Propping up the wobbly throne with the might of Olympus was a stroke of brilliance that had nothing to do with arrogance or self-importance. In a world of chronic revolts, there was nothing like the threat of a little divine retribution to discourage rebellion. Now revolts were acts of impiety, and assassination was sacrilege. At a stroke, Diocletian had created an autocratic monarch, a semidivine emperor whose every command had the full force of religion backing it up. Though the faith behind it would change, this model of imperial power would be the defining political ideology of the Byzantine throne.

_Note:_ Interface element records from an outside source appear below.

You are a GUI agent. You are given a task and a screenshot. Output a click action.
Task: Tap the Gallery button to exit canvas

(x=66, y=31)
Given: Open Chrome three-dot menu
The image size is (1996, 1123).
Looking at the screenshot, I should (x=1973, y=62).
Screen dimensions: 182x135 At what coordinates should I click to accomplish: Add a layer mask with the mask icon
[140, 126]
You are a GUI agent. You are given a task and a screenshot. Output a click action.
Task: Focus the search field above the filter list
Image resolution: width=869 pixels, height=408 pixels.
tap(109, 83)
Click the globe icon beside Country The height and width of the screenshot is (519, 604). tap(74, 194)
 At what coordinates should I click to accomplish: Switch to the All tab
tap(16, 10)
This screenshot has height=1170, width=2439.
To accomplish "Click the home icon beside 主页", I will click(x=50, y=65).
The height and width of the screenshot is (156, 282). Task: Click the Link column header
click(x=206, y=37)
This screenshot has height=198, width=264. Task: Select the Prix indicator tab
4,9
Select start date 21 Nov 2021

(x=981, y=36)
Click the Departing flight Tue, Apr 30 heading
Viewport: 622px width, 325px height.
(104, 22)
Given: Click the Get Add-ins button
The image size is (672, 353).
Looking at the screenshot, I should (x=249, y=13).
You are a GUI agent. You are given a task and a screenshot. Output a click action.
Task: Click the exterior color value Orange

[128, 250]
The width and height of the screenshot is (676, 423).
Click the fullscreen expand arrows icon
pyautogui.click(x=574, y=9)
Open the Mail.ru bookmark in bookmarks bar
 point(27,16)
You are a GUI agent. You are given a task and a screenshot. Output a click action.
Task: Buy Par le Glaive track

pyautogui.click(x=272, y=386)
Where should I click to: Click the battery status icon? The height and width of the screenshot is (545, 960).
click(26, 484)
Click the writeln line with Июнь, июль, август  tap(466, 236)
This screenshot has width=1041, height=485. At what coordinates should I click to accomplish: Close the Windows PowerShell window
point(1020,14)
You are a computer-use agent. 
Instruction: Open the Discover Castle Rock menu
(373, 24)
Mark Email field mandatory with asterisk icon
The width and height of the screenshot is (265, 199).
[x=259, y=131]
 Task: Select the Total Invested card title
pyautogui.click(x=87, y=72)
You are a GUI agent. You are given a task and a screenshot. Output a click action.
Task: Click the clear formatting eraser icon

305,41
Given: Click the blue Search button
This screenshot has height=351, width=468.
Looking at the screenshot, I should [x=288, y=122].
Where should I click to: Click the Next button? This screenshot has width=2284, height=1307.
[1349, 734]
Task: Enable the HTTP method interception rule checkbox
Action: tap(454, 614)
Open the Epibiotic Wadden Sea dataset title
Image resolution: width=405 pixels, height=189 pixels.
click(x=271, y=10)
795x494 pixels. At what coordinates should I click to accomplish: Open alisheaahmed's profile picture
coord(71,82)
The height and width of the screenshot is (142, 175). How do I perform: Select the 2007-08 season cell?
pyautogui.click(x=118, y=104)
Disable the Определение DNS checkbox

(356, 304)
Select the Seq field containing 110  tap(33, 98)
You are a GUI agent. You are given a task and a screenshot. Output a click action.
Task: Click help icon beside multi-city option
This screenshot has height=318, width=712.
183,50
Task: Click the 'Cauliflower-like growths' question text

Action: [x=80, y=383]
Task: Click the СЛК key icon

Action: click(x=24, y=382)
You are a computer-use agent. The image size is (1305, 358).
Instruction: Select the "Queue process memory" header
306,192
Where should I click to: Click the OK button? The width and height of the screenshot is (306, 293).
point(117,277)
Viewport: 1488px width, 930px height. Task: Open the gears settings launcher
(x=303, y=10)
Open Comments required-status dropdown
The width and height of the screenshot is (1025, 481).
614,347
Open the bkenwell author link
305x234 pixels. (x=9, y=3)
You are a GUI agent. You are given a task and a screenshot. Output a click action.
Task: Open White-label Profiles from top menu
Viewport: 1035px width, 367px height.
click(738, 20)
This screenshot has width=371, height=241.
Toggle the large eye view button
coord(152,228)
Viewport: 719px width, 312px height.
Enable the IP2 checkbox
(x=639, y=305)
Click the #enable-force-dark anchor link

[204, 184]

The pagans of the empire accepted it all willingly enough. They were pantheistic and could easily accommodate a divine emperor or two—they had in fact been deifying their dead rulers for centuries. Unfortunately for Diocletian, however, not all of his citizens were pagan, and his claims of divinity brought him into sharp conflict with the fastest-growing religion in the empire.
It wasn’t in the least bit surprising that Romans were abandoning the traditional gods. The recent reforms of Diocletian had undoubtedly made things somewhat easier, but for the vast majority of citizens, life was still on the whole miserably unjust. Oppressed by a heavy tax burden, made worse by the corruption of half a century of chaos, the common man found no protection in the tainted courts and had to watch helplessly as the rich expanded their lands at his expense. Crushed into hopelessness, more and more people took refuge in the different mystery cults, the most popular of which was Christianity.
Against the arbitrary injustice of the world all around them, Christianity held out hope that their suffering wasn’t in vain; that the seeming triumph of their grasping tormentors would be reversed by an all-powerful God who rewarded the just and punished the wicked. They weren’t alone in a dark and fallen world, but could be nourished by the hand of a loving God who sustained them with the promise of eternal life. This physical world with all its pain was only fleeting and would pass away to be replaced by a perfect one where sorrow was unknown and every tear was wiped away. The old pagan religion, with its vain, capricious gods and pale, shadowy afterlife, could offer nothing so attractive.
When the imperial officials showed up to demand a sacrifice to the emperor, most Christians flatly refused. They would gladly pay their taxes and serve in the army or on committees, but (as they would make abundantly clear) Christianity had room in it for only one God. No matter how powerful he might be, the emperor was just a man.
This rejection of Diocletian’s godhood struck at the very basis of imperial authority, and that was one thing the emperor wasn’t prepared to tolerate. These dangerous rebels—godless men who denied all divinity—had to be wiped out. An edict demanding sacrifice to the emperor on pain of death was proclaimed, and the Roman Empire launched its last serious attempt to suppress Christianity.
The effects were horrendous, especially in the east, where the edict was enforced with a terrible thoroughness. Churches were destroyed, Christian writings were burned, and thousands were imprisoned, tortured, or killed. But despite the fervor with which they were carried out, the persecutions couldn’t hope to be successful. Pagans and Christians had been more or less coexisting for years, and the suffering of the church was met with sympathy. There were the old stories, of course, the whispered tales of cannibalism and immorality, of Christians gathered in secret, eating their master’s flesh and drinking his blood, but nobody really believed them anymore. Most pagans refused to believe that a religion that encouraged payment of taxes, stable families, and honesty in trade could be full of dangerous dissidents, threatening the security of the state. Christians were neighbors and friends, common people like themselves, struggling as best they could to make it in a troubled world. Christianity in any case couldn’t be swept under the rug or persecuted out of existence. It had already spread throughout the empire and was well on its way to transforming the world.
Diocletian was fighting a losing battle against Christianity, and by AD 305 he knew it. A twenty-year reign had left him physically exhausted, and the glittering prestige of office no longer compensated enough. Nearing sixty and in declining health, the emperor had seen his youth slip away in service to the state and had no desire to spend what years remained under such a burden. Stunning his coemperors, he took a step unprecedented in Roman history, and announced his retirement. Typically of Diocletian, however, it was no mere abdication. It was, in its own way, as ambitious as anything he had ever attempted: a stunningly farsighted thrust to reverse the tide of history.